Iyer has a fondness for the music of the great Henry Threadgill, one of jazz’s most interesting and influential figures. Iyer takes Threadgill’s “Little Pocket Sized Demons” and transposes it for the piano trio, Threadgill’s original score featured two tubas, two guitars and a French horn. In an attempt to capture something of the fullness of Threadgill’s sound Crump’s arco bass is prominent in the mix and Gilmore and Iyer are both fiendishly busy as they attempt to recreate Threadgill’s counterpoint and polyphony. Apparently Threadgill himself attended a rehearsal and gave the trio some pointers. The piece is a thrilling listen, this is the sound of musicians stretching their abilities to the limit.
Three Iyer originals follow. “Lude” offers some rare moments of pianistic lyricism but Crump’s virile bass groove ensures that the trio soon begin to up the wattage, exploring further harmonically and upping the rhythmic impetus to culminate in the jagged, insistent groove towards the end of the piece.
The title track is a concentrated burst of energy that begins with the sound of a drum machine from which a spiky groove develops. Iyer’s playing is almost frighteningly intense as torrents of notes pour from his piano vying for space with Gilmore’s bravura drumming.
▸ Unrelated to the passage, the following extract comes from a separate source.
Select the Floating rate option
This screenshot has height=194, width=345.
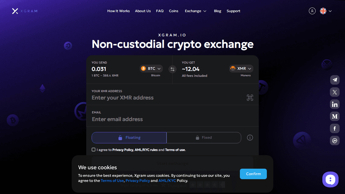coord(129,138)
Iyer’s crashing left hand chords emphasise the rhythmic aspect and Crump’s bow is heard briefly before the close.
Actions Speak” features lightning fast piano arpeggios and skittering drum grooves and is the vehicle for a highly colourful extended feature from the always excellent Gilmore.
The album concludes with Duke Ellington’s “The Village Of The Virgins” from his jazz ballet “The River”. There’s a celebratory gospel feel about this and Iyer and his colleagues keep things relatively simple by their standards. It’s a rousing way to round off an impressive and intriguing album full of tremendous playing and audacious harmonic and rhythmic ideas.
Iyer’s focus on rhythm has ensured that this has been his best received album yet, all the reviews I’ve seen have been remarkably positive, and it’s probably his most accessible recording to date, it could be argued that some of his other releases have been impressive but a little claustrophobic. The DownBeat awards (besides the categories mentioned above Iyer also won Jazz Artist of The Year, Top Pianist and Rising Star Composer) plus a rapturously received performance at London’s Vortex Jazz Club suggest that there is a real buzz about Iyer at the moment, something this excellent album will only encourage.